Was: Startet mit einer Bestandsaufnahme je Bereich (Schule, Bad, Küche, Büro, Haushalt). Warum: Nur wenn klar ist, was täglich gebraucht wird, lassen sich passende Lösungen auswählen. Wie: Erst Kategorien bilden (oft genutzt, selten genutzt, saisonal) und pro Kategorie grob die benötigte Menge notieren.
Was: Legt feste „Zonen“ für wiederkehrende Gegenstände an, etwa Schulmaterial, Bastelsachen und Sportzubehör. Warum: Kinder und Erwachsene finden Dinge schneller, wenn jeder Bereich eine eindeutige Heimat hat. Wie: Pro Zone einen gut erreichbaren Platz definieren und einen klaren Rückweg festlegen: Benutzen, zurücklegen, kurz prüfen.
Was: Für Schulbedarf funktioniert eine Checkliste aus Kleinteile- und Papier-Management besonders gut. Warum: Stifte, Radierer und Hefter gehen sonst in Taschen und Schubladen unter. Wie: Kleine Fächer für Stifte/Lineal, ein flaches Fach für Hefte und ein „Nachfüllen“-Fach für Ersatz (Minen, Kleber) einplanen und wöchentlich prüfen.
Was: Regalboxen sollten nach Zugriffshäufigkeit und Gewicht einsortiert werden. Warum: So bleibt das Regal stabil, und das Umpacken wird seltener nötig. Wie: Schwere Boxen nach unten, täglich genutzte Boxen auf Greifhöhe, seltene Inhalte nach oben; Fronten einheitlich beschriften und bei offenen Regalen optisch ähnliche Boxgrößen wählen.
Was: Für Kindersachen braucht es eine Kombination aus Größenlogik und Saisonlogik. Warum: Kleidung, Spielsachen und Erinnerungsstücke wachsen schnell aus dem Alltag heraus. Wie: Pro Größe eine Box/Schublade, pro Saison eine separate Box; alle 8–12 Wochen aussortieren und eine Spenden- oder Weitergabe-Kiste bereitstellen.
Was: Nachhaltigkeit lässt sich mit Materialwahl und modularen Systemen abbilden. Warum: Langlebige, reparierbare Lösungen reduzieren Neuanschaffungen und halten Ordnung langfristig stabil. Wie: Wiederverwendbare Boxen, nachrüstbare Einsätze und neutrale Formate wählen, die beim Umzug oder Raumwechsel weiterpassen; Verpackungen als temporäre Trays nur einsetzen, wenn sie stabil sind.

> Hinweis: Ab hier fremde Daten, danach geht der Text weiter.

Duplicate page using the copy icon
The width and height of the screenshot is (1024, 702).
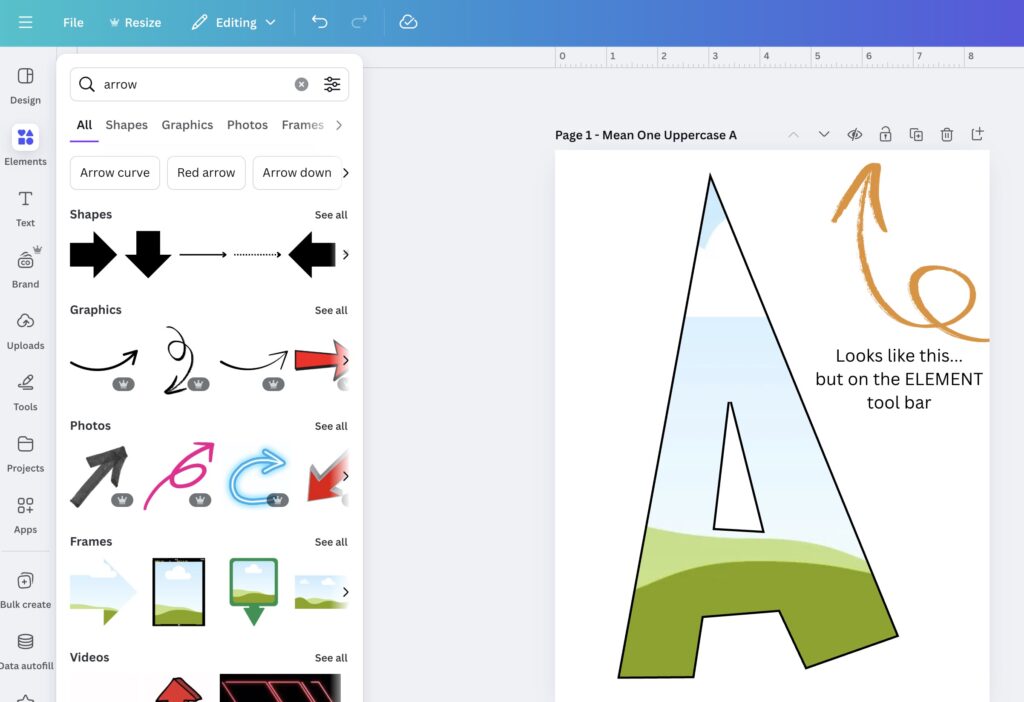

Was: Im Kleiderschrank sind klare Kategorien und vertikale Stapel entscheidend. Warum: Horizontale Stapel kippen schnell um, und doppelte Kategorien führen zu Suchaufwand. Wie: Nach Typ sortieren (Tops, Hosen, Unterwäsche), vertikal falten wo möglich, und eine „Zwischenzone“ für getragene-aber-nicht-wäsche-Reife Kleidung definieren.
Was: Im Bad helfen kleine Einsätze gegen Kleinteile-Chaos bei Kosmetik, Rasur und Reisegrößen. Warum: Feuchtigkeit und enge Flächen machen unübersichtliche Ablagen besonders störanfällig. Wie: Schubladen in 3–5 Unterfächer teilen (täglich, wöchentlich, Reserve, Reise), nach Ablaufdaten gelegentlich prüfen und wasserfeste Behälter bevorzugen.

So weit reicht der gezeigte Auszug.